# [YOUR OBJECTIVE]
These entries are to be set down again exactly.

*** MATERIAL PROVIDED Section Begins ***

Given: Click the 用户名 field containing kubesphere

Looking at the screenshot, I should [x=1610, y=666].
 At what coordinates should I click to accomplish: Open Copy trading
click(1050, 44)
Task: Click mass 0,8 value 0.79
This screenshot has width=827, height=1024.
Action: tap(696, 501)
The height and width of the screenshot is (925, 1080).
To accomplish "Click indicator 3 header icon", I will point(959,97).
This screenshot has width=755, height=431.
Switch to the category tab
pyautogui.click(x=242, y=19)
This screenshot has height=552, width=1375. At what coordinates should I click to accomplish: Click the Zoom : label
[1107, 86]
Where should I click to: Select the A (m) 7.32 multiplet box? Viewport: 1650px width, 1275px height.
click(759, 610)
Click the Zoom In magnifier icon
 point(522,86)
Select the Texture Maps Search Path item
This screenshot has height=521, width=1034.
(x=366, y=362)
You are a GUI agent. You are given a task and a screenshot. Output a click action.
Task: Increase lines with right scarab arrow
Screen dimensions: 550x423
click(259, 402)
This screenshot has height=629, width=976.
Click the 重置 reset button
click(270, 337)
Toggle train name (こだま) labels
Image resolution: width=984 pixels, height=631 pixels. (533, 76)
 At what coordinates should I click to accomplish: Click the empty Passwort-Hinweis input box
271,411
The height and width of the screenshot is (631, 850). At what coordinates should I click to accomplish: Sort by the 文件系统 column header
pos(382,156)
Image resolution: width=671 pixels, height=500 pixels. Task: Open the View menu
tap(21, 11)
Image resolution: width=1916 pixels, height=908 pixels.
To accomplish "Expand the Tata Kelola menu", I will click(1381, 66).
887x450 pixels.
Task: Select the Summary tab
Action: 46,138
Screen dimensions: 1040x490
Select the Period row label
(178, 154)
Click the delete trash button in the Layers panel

*** MATERIAL PROVIDED Section Ends ***

# [OUTPUT OF THE EXERCISE]
Given: Click the 用户名 field containing kubesphere

Looking at the screenshot, I should [x=1610, y=666].
 At what coordinates should I click to accomplish: Open Copy trading
click(1050, 44)
Task: Click mass 0,8 value 0.79
This screenshot has width=827, height=1024.
Action: tap(696, 501)
The height and width of the screenshot is (925, 1080).
To accomplish "Click indicator 3 header icon", I will point(959,97).
This screenshot has width=755, height=431.
Switch to the category tab
pyautogui.click(x=242, y=19)
This screenshot has height=552, width=1375. At what coordinates should I click to accomplish: Click the Zoom : label
[1107, 86]
Where should I click to: Select the A (m) 7.32 multiplet box? Viewport: 1650px width, 1275px height.
click(759, 610)
Click the Zoom In magnifier icon
 point(522,86)
Select the Texture Maps Search Path item
This screenshot has height=521, width=1034.
(x=366, y=362)
You are a GUI agent. You are given a task and a screenshot. Output a click action.
Task: Increase lines with right scarab arrow
Screen dimensions: 550x423
click(259, 402)
This screenshot has height=629, width=976.
Click the 重置 reset button
click(270, 337)
Toggle train name (こだま) labels
Image resolution: width=984 pixels, height=631 pixels. (533, 76)
 At what coordinates should I click to accomplish: Click the empty Passwort-Hinweis input box
271,411
The height and width of the screenshot is (631, 850). At what coordinates should I click to accomplish: Sort by the 文件系统 column header
pos(382,156)
Image resolution: width=671 pixels, height=500 pixels. Task: Open the View menu
tap(21, 11)
Image resolution: width=1916 pixels, height=908 pixels.
To accomplish "Expand the Tata Kelola menu", I will click(1381, 66).
887x450 pixels.
Task: Select the Summary tab
Action: 46,138
Screen dimensions: 1040x490
Select the Period row label
(178, 154)
Click the delete trash button in the Layers panel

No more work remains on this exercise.